Apparently mediocre decisions were made last night. I woke up alone in my own bed with my fridge defrosted.
And I didn't go to bed alone. I am buckets of fail.
Apparently I masturbate in my sleep now.
Do you have a shampoo for semen
Or a time machine
My professor just suggested making the state of the union more interesting by turning it into a drinking game. Brilliant!!
apparently when the FedEx truck drove by, we tried to chase it down thinking they were delievering a 30 pack...great night.
Life lesson today, a six foot hot guy I meet at a party CANNOT fit on my bike with me.
I swear to god little potato creatures live inside Belvedere bottles and claw at your throat as you swallow shots.
Next time you're baked eat baked beans and potato chips together.
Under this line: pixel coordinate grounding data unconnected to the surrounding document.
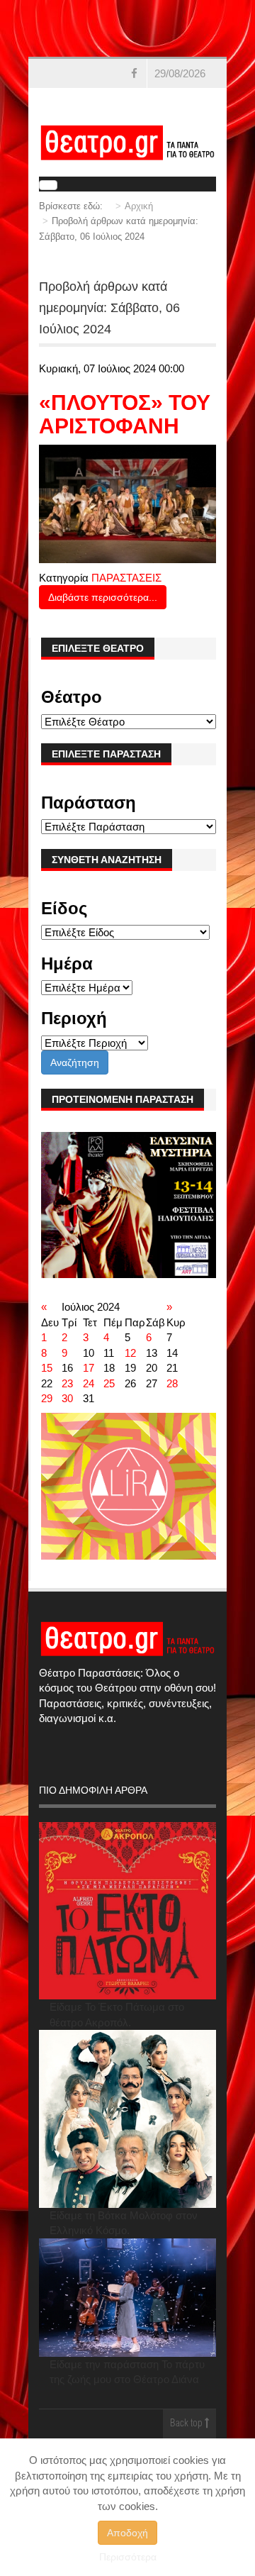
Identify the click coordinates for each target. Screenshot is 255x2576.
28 (172, 1383)
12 (130, 1353)
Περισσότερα (128, 2557)
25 (109, 1383)
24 (88, 1383)
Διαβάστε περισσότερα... (102, 597)
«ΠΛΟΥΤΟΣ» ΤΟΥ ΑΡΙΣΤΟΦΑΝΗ (124, 414)
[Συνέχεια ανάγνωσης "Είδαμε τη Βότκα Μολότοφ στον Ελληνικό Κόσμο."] (128, 2119)
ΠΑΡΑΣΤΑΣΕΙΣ (126, 578)
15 (46, 1368)
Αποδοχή (127, 2532)
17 (88, 1368)
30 (67, 1398)
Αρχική (139, 206)
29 (46, 1398)
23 (67, 1383)
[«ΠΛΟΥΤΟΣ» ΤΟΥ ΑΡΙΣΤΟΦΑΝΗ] (128, 502)
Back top (187, 2424)
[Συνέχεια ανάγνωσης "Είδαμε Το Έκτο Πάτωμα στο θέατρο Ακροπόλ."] (128, 1911)
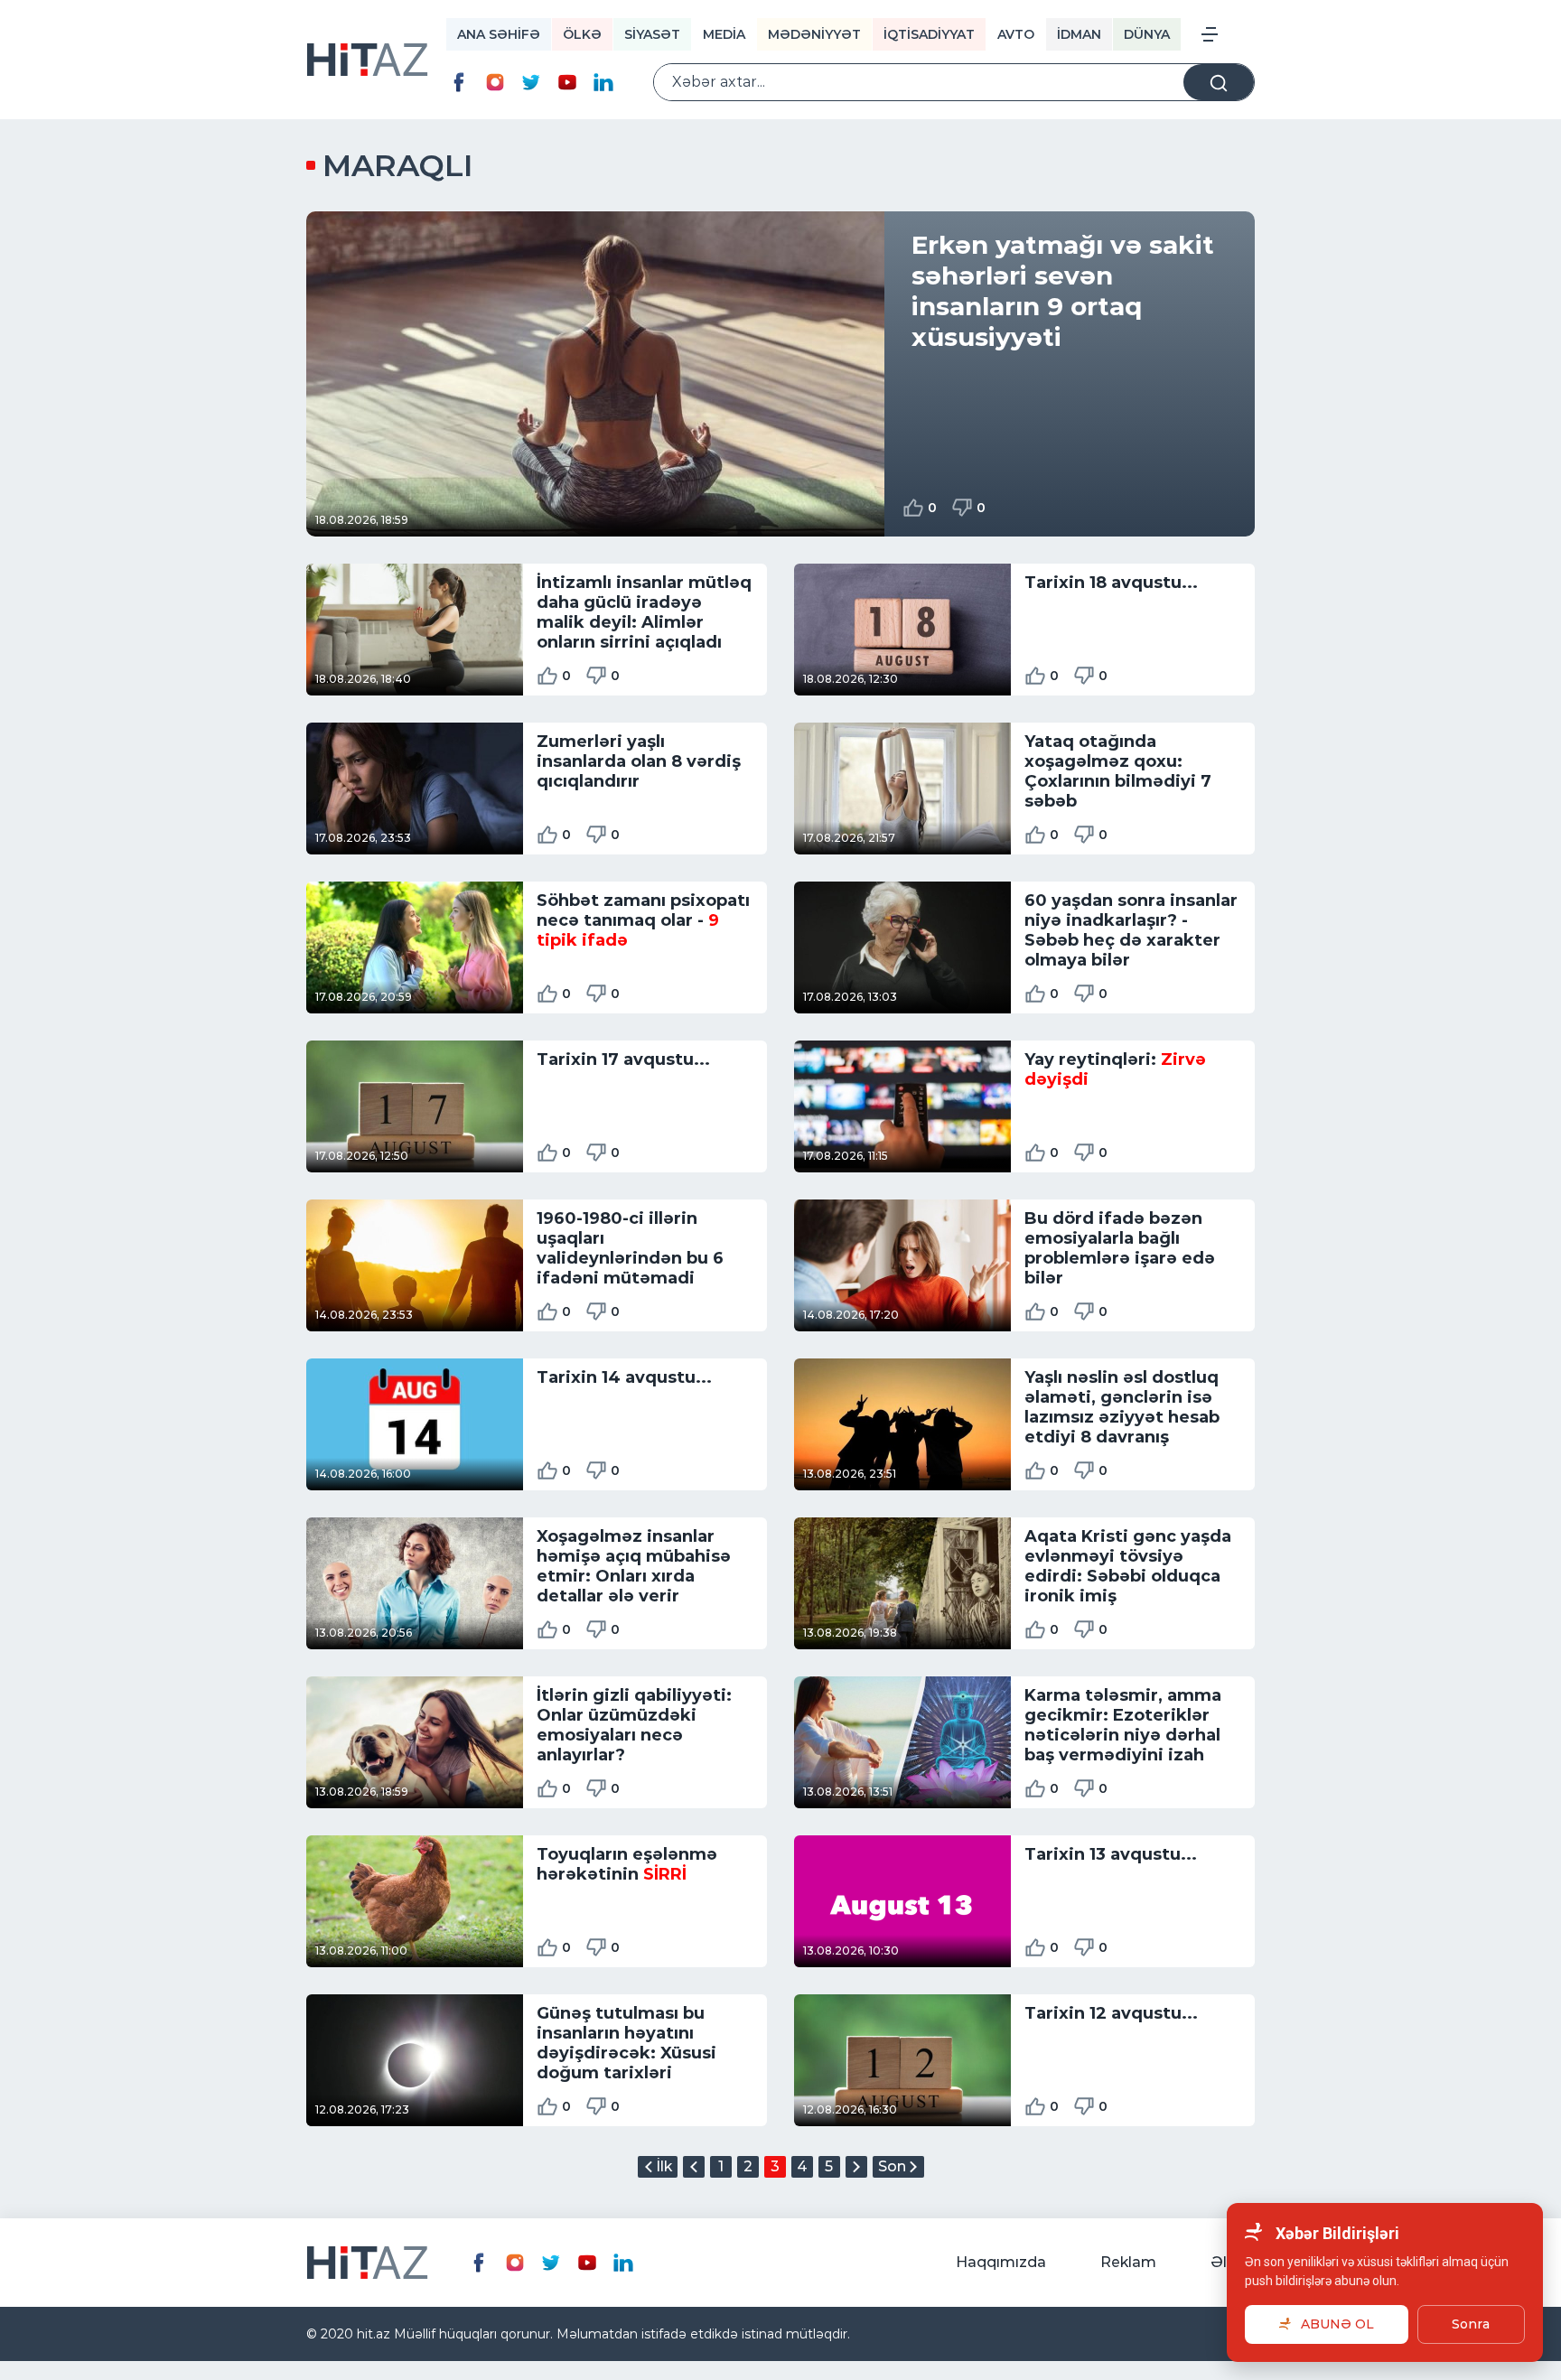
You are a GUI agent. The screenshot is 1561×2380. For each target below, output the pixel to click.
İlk (664, 2166)
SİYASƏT (652, 34)
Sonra (1471, 2324)
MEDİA (724, 34)
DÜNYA (1147, 34)
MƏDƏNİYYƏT (814, 34)
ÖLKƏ (582, 34)
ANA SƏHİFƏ (498, 34)
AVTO (1015, 34)
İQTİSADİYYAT (929, 34)
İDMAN (1079, 34)
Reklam (1128, 2262)
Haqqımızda (1001, 2262)
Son (892, 2166)
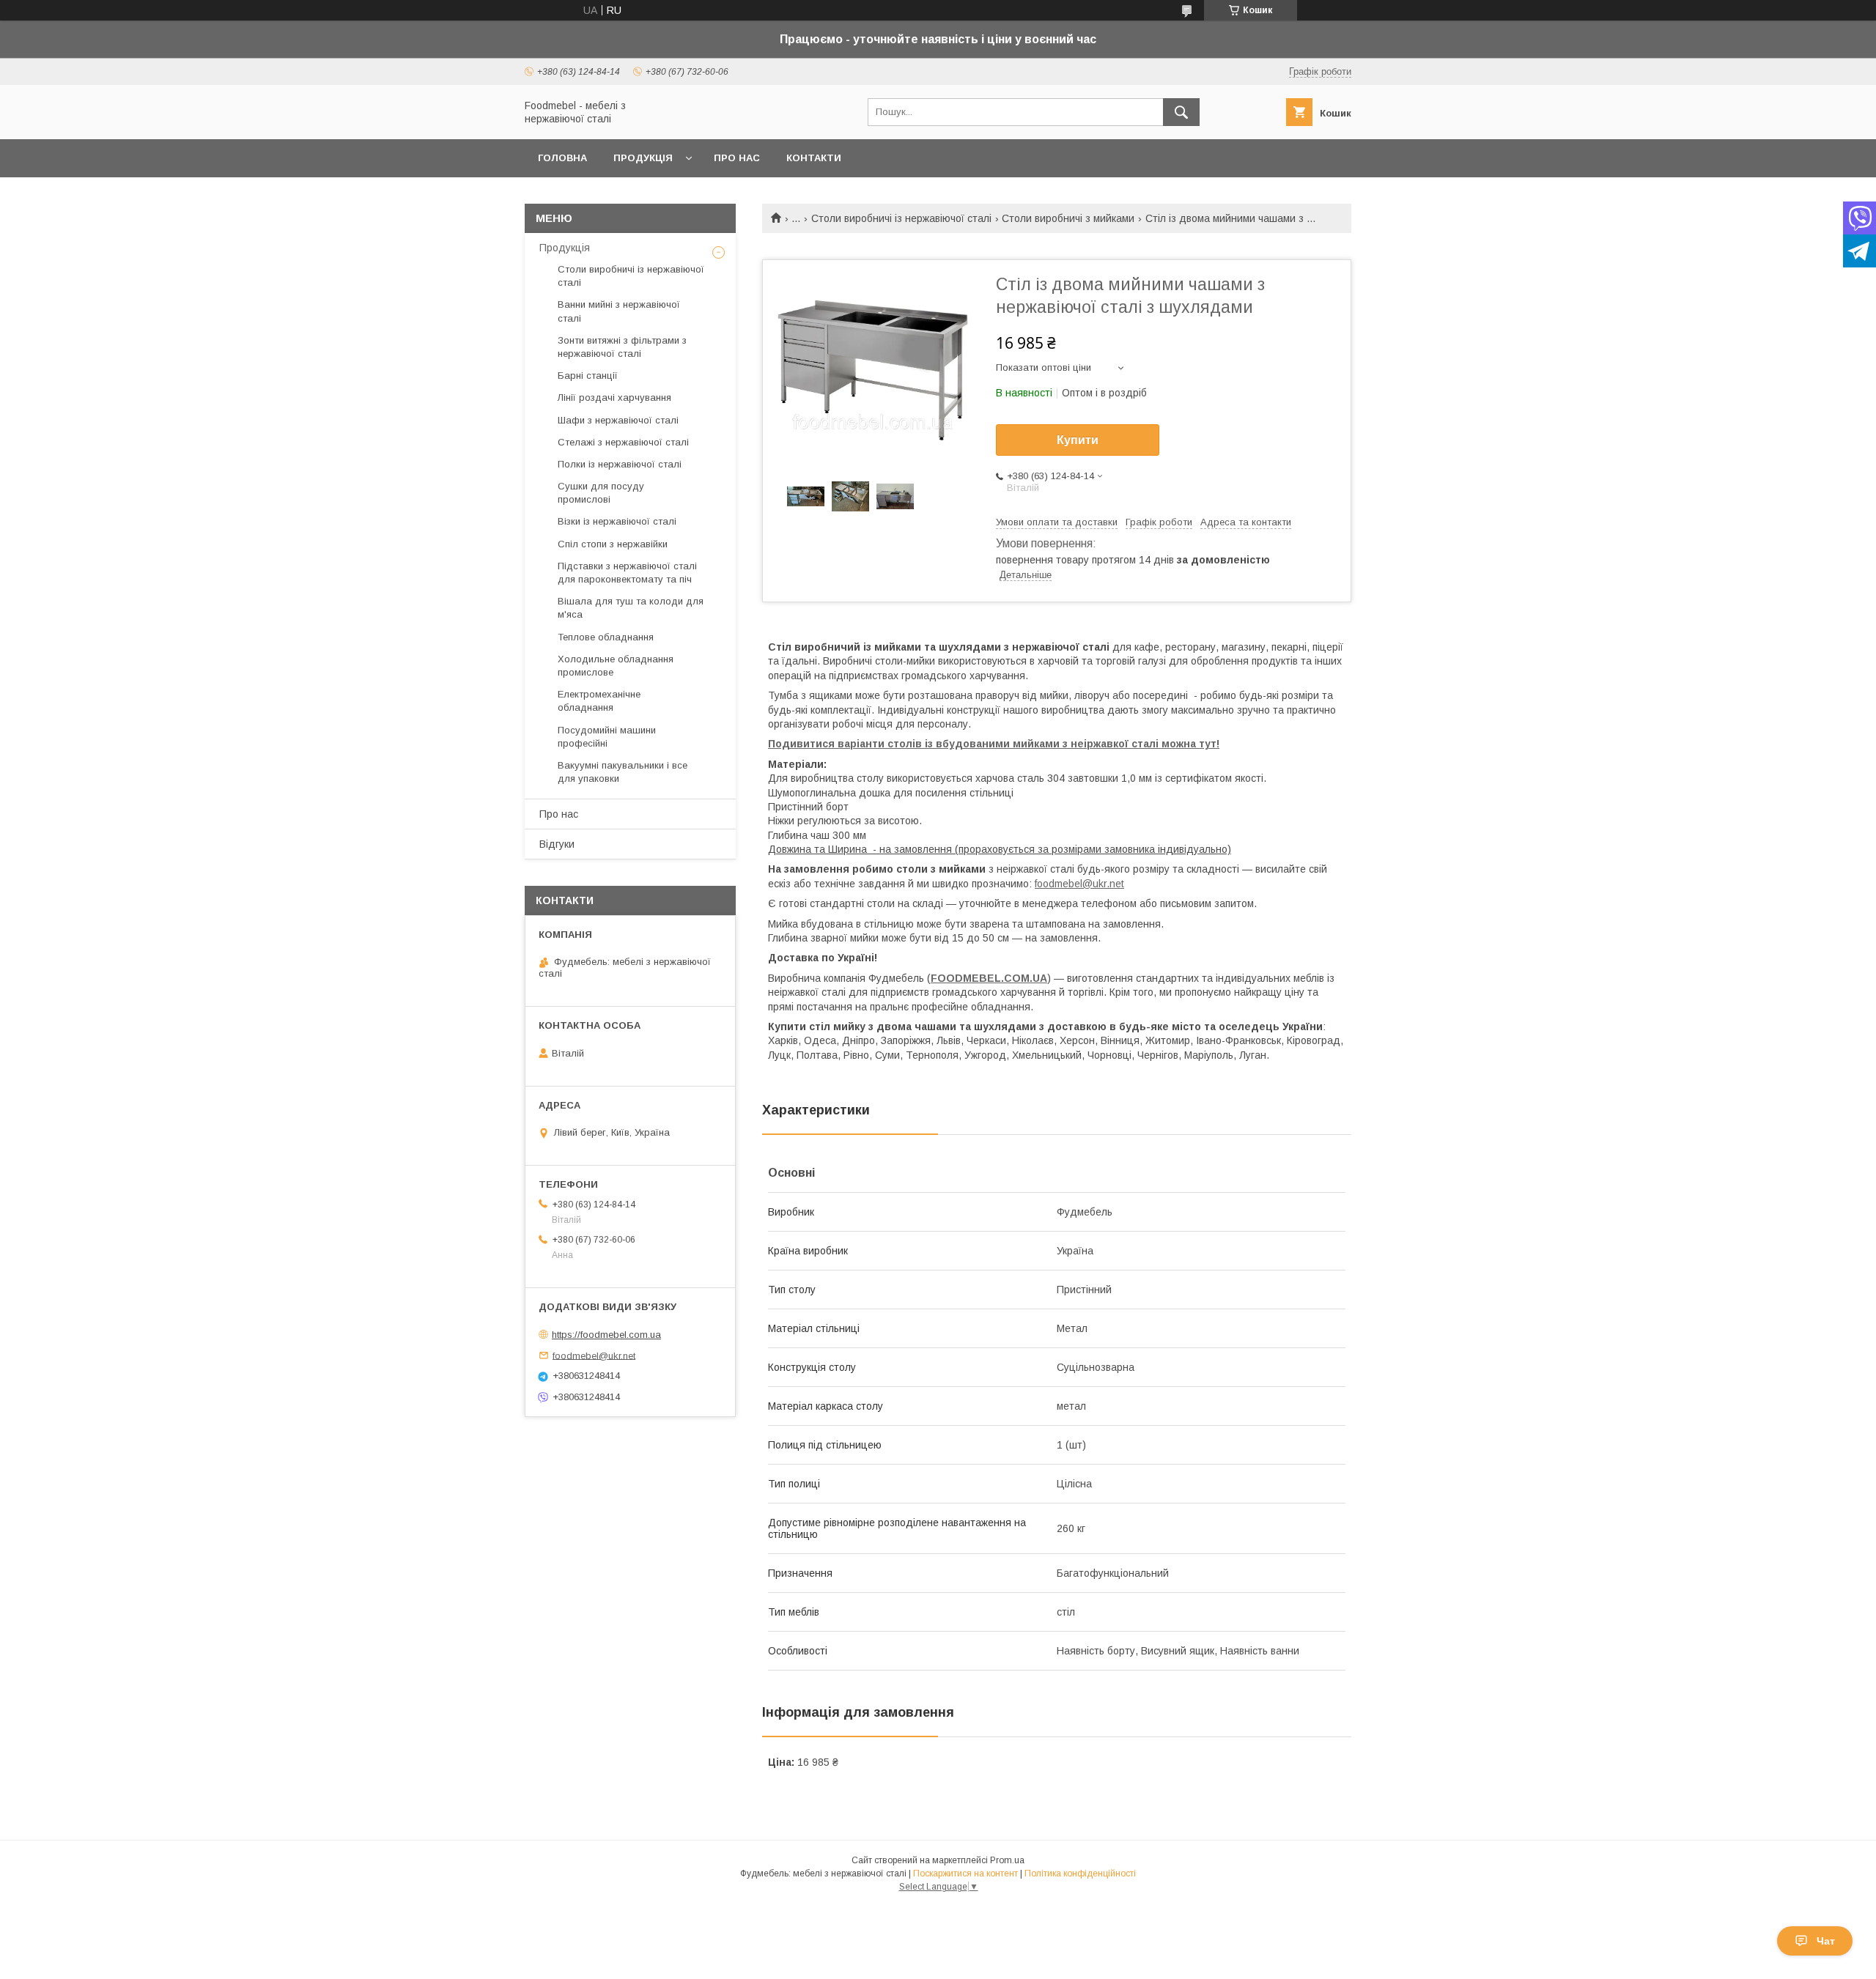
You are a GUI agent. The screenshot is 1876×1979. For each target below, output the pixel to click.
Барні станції (588, 375)
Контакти (813, 157)
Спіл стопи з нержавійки (613, 544)
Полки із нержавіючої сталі (620, 464)
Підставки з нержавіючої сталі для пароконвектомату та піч (627, 573)
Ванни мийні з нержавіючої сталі (619, 311)
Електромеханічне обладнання (599, 701)
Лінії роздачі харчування (614, 397)
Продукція (643, 157)
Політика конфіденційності (1080, 1873)
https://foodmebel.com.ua (606, 1334)
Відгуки (557, 844)
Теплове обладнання (606, 637)
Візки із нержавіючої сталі (617, 521)
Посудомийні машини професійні (607, 737)
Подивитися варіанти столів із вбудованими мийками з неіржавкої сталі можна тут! (993, 744)
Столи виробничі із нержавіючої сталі (901, 218)
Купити (1077, 440)
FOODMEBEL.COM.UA (989, 978)
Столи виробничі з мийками (1068, 218)
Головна (562, 157)
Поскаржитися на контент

Like dip them in the beans. It's so good
You know it was a weird week when you have a mystery bruise and youre unsure if it was from crazy sex or getting bit by a duck. Life.
Just spent the morning washing Bailey's and Guiness out of my clothes -_-
How likely is it that we can see each other tomorrow night? I want to shave my legs in good faith but it's cold outside and my bathroom is drafty.
can we drink soon
I'm not sure who this is but I'm free tomorrow night
You ruined the universe
I'm alone, 3 beers in, and cutting tshirts into belly tops.
We got stoned and watched Disney movies all night. I think I'm in love.